An attack by suspected Islamic rebels killed a dozen people in the Indian portion of Kashmir ahead of talks today between India and Pakistan on their dispute over the Himalayan region -- one of the world's most dangerous flashpoints and a key hurdle in their revived peace process.
India accuses Pakistan of collaborating with the rebels, who want independence for Indian Kashmir or its merger with Muslim-dominated Pakistan. Pakistan denies the allegation, which is a key source of rancor between the sides.
Reports of the attack boosted tension on the eve of the talks. Suspected rebels in Kashmir's Surankot region opened fire early yesterday, killing 12 sleeping people and wounding eight -- most of them from a military-trained village security force -- police said. No one immediately claimed responsibility.
Nuclear-armed rivals India and Pakistan have fought two full-scale wars over Kashmir as well as a brief border war in 1999, and narrowly avoided another conflict in 2002. Both claim the territory in its entirety.
The two days of talks between foreign secretaries starting today in New Delhi are the most recent peace initiatives launched with a summit in January. A week ago, the neighbors agreed to create a new nuclear hotline to reduce the risk of war and affirmed their commitment to a nuclear test ban.
The two countries haven't held substantive talks on resolving the Kashmir dispute since 1998, and this weekend's meeting was seen as a way to restart the negotiations -- without high expectations for an immediate breakthrough.

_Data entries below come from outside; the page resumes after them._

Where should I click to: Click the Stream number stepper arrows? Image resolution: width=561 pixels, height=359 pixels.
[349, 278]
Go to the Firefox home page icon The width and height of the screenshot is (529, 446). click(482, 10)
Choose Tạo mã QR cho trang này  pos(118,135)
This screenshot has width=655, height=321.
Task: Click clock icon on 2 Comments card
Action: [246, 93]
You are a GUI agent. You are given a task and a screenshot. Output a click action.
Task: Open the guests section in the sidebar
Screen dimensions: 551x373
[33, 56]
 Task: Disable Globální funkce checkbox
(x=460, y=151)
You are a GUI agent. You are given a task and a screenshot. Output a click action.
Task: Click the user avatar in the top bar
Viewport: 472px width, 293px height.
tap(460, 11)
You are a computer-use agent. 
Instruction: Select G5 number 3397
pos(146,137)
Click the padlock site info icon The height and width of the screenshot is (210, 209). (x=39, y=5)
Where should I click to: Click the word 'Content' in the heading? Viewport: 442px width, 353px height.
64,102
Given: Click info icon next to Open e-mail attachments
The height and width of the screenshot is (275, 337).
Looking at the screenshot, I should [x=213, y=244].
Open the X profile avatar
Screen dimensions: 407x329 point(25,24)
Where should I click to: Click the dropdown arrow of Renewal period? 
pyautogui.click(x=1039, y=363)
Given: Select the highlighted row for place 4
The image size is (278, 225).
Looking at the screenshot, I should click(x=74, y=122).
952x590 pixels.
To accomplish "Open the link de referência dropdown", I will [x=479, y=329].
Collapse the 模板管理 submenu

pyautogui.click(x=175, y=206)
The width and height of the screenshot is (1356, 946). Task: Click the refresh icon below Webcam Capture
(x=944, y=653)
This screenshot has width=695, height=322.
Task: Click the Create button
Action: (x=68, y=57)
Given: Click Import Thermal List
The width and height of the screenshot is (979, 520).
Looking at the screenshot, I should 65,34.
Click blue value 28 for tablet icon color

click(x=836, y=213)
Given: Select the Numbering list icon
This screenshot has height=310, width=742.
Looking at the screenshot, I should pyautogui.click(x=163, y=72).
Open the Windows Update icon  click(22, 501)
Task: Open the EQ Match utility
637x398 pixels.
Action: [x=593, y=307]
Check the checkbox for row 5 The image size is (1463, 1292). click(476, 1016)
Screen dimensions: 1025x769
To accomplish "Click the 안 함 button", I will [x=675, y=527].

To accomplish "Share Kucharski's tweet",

"This is an important round of talks," Pakistan Foreign Ministry spokesman Masood Khan told reporters.
India controls 46 percent of Kashmir, while Pakistan holds 35 percent. China controls the remaining 19 percent, some of which was captured from India in a 1962 war.
A dozen rebel groups have been fighting the government in India-controlled Kashmir since 1989 in a conflict that has killed more than 65,000 people, mostly civilians.
Pakistan Foreign Secretary Riaz Khokhar headed to India yesterday for the discussions with his Indian counterpart, Shashank, who goes by one name.
India is likely to propose a reduction in the number of troops along the Line of Control that divides Kashmir between the two neighbors, the Hindustan Times reported yesterday.
India and Pakistan have observed a ceasefire in Kashmir since November, but have jointly amassed nearly 1 million soldiers along the disputed border.
On Friday, Pakistan Foreign Minister Khursheed Kasuri said in a television interview that relations between the two countries were "inclined toward improvement," but urged the inclusion of Kashmiri leaders in negotiations.
"The earlier you involve them, the sooner a solution for the Kashmir issue can be found," he said.
The Indian government has been meeting since January with a moderate faction of the All Parties Hurriyat Conference, an umbrella group of Kashmiri separatist political and religious groups.
Pakistan, however, recognizes a hardline faction led by Syed Ali Shah Geelani.
India is also expected to raise the issue of Islamic insurgents allegedly crossing from Pakistan-controlled Kashmir into Indian territory.
Pakistan says it doesn't allow terrorists on its soil but acknowledges giving political and diplomatic support to what it sees as the legitimate struggle of the Kashmiri people to end Indian occupation.
The foreign secretaries are also expected to discuss the resumption of bus services between their sections of Kashmir.